Only the text of the records belongs in the answer; the pictures must be dropped.

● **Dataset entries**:
-------

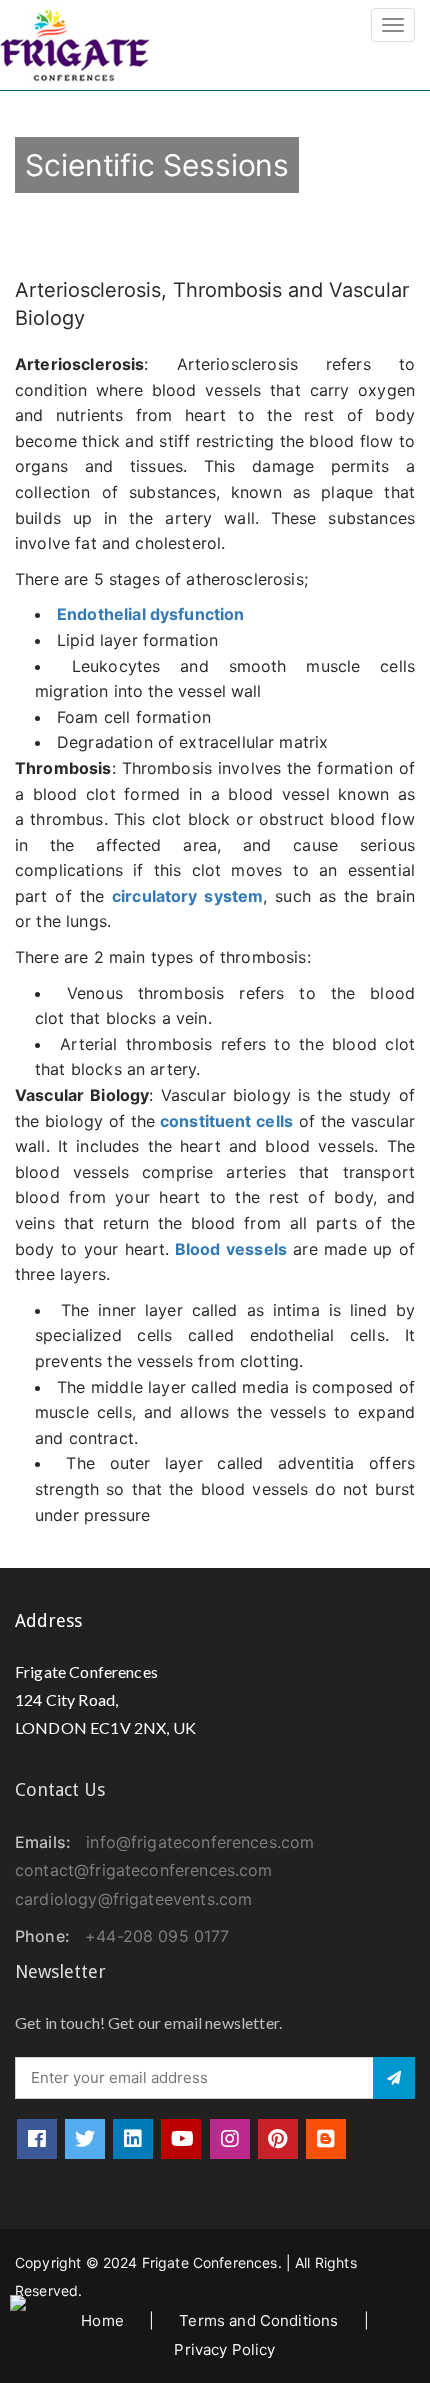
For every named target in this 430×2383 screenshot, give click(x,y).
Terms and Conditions (258, 2320)
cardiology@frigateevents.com (133, 1899)
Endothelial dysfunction (151, 614)
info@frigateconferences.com (200, 1842)
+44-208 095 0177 (157, 1936)
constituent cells (224, 1121)
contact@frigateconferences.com (144, 1870)
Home (102, 2320)
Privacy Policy (224, 2349)
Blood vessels (231, 1249)
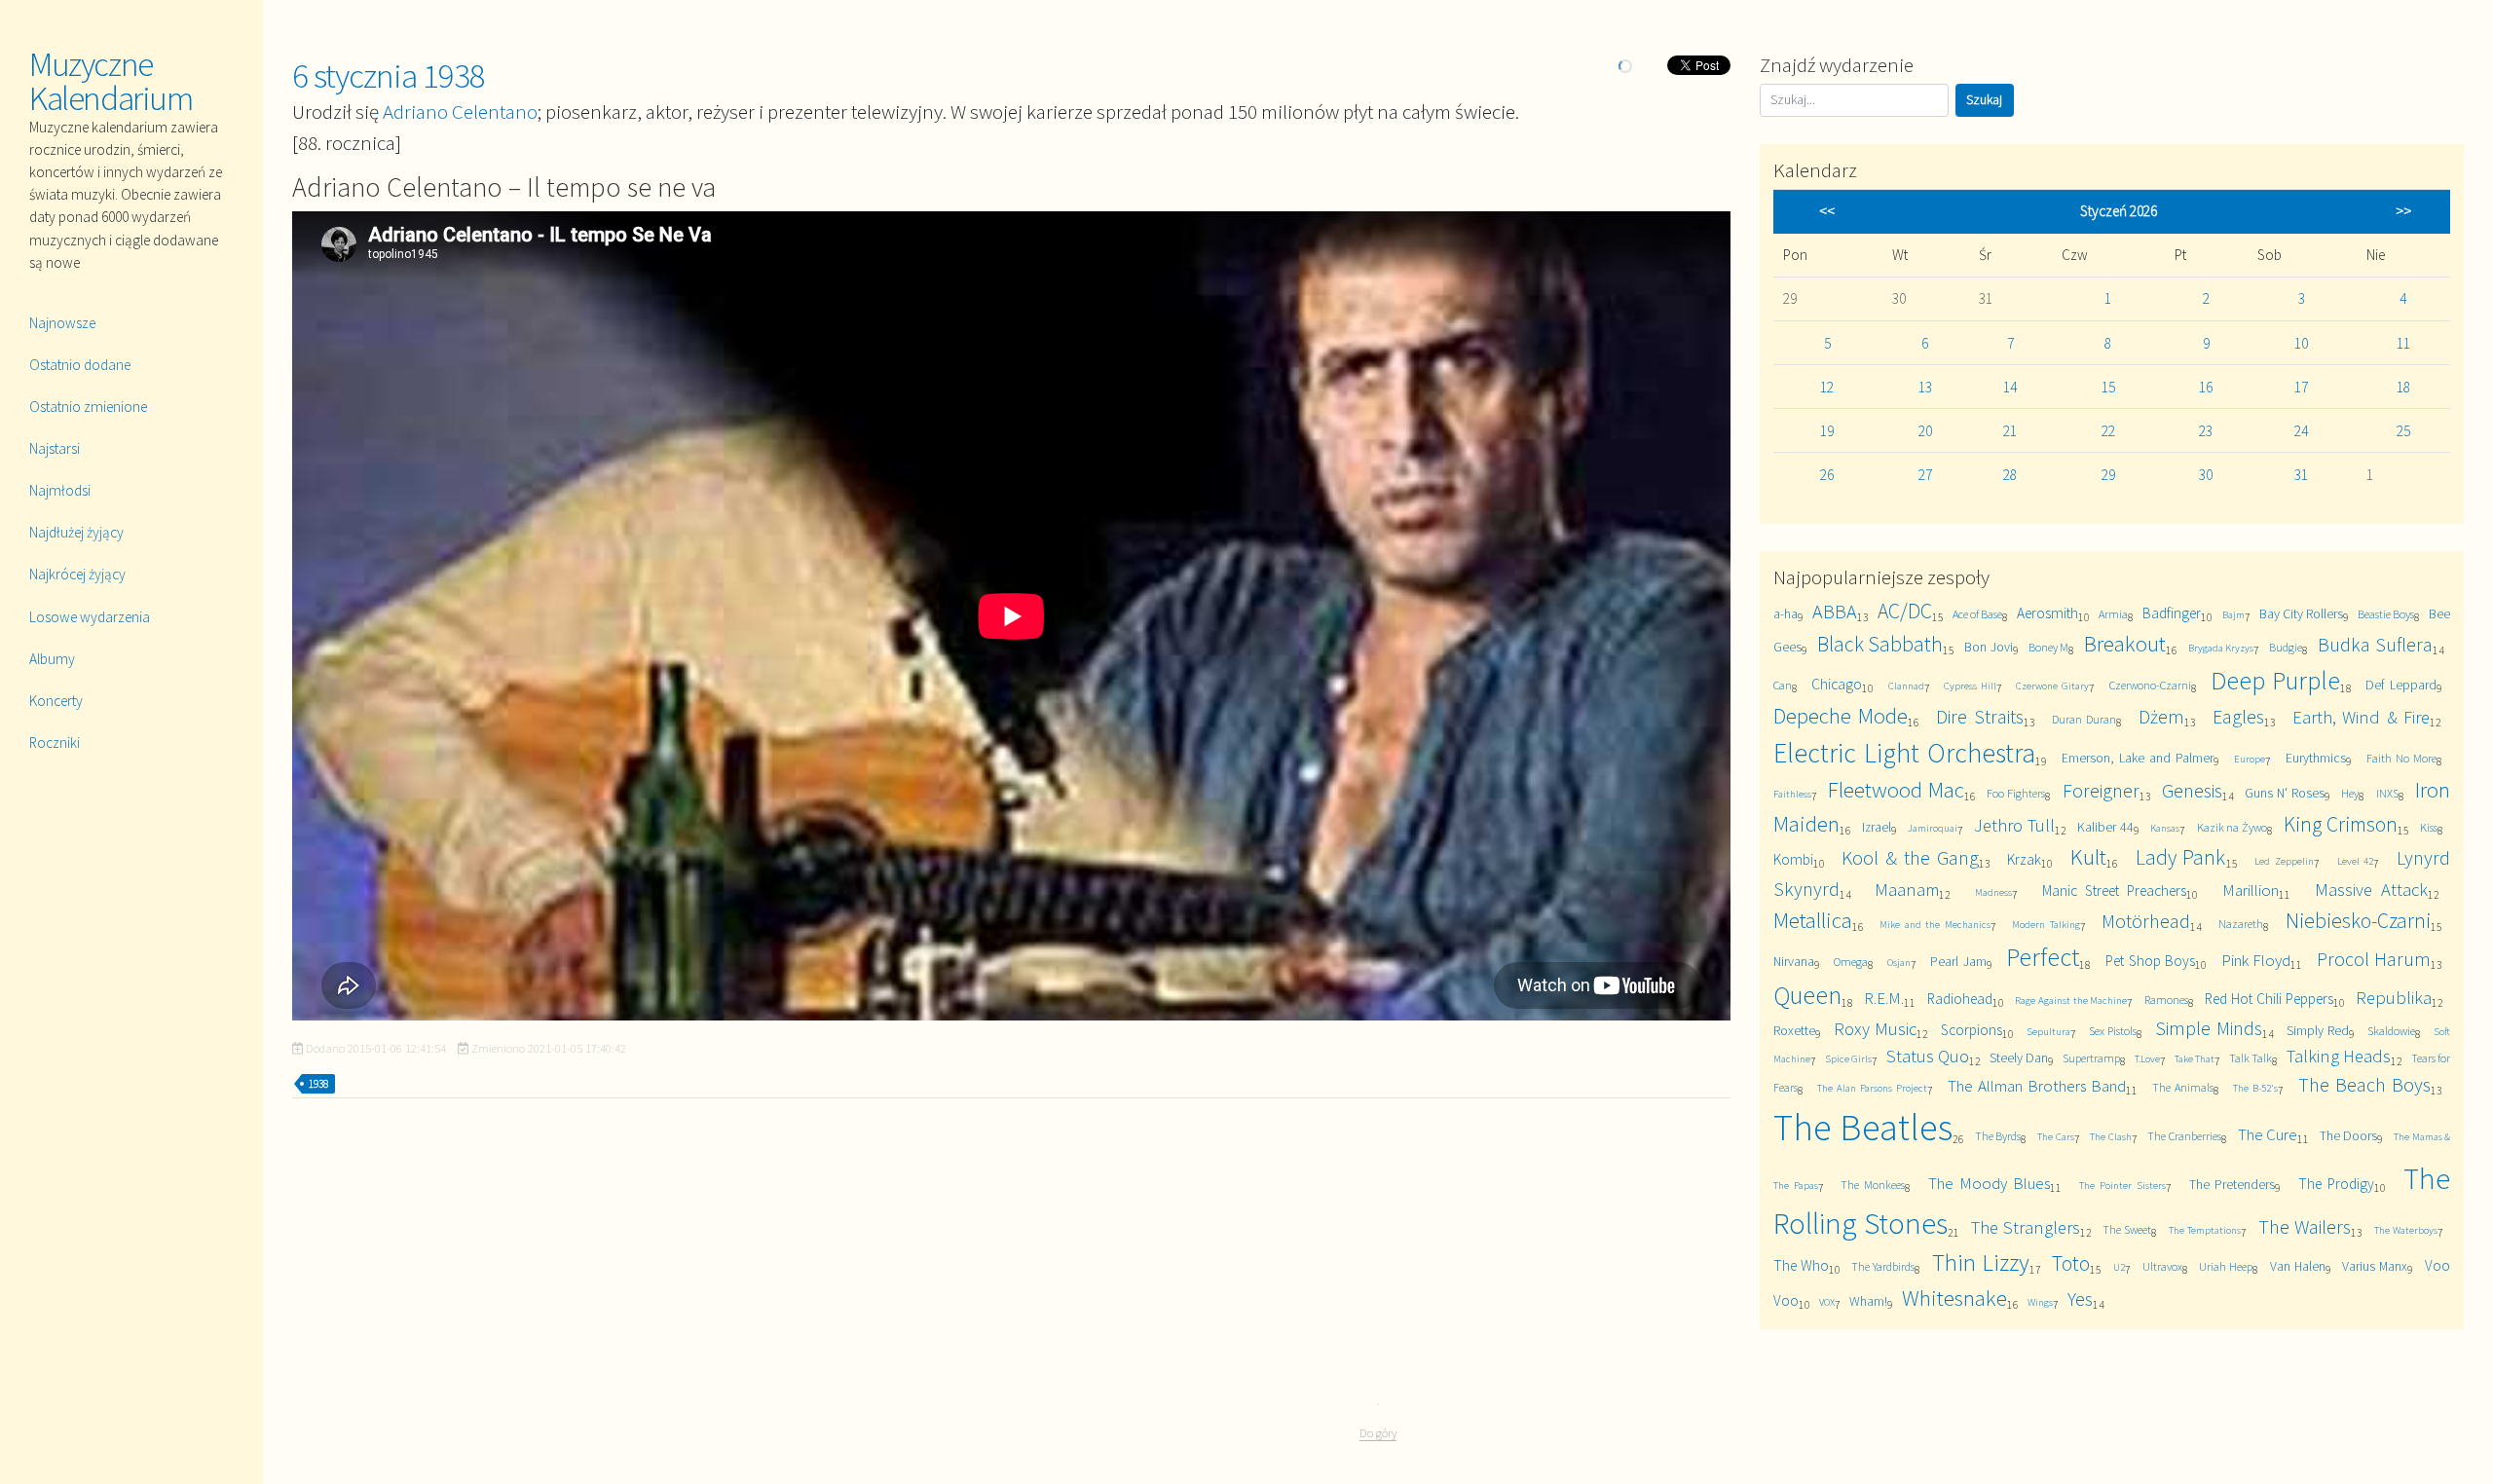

-------

● **Solution for this problem**:
For every named target in this 430×2383 screenshot, give click(x,y).
Terms and Conditions (258, 2320)
cardiology@frigateevents.com (133, 1899)
Endothelial dysfunction (151, 614)
info@frigateconferences.com (200, 1842)
+44-208 095 0177 (157, 1936)
constituent cells (224, 1121)
contact@frigateconferences.com (144, 1870)
Home (102, 2320)
Privacy Policy (224, 2349)
Blood vessels (231, 1249)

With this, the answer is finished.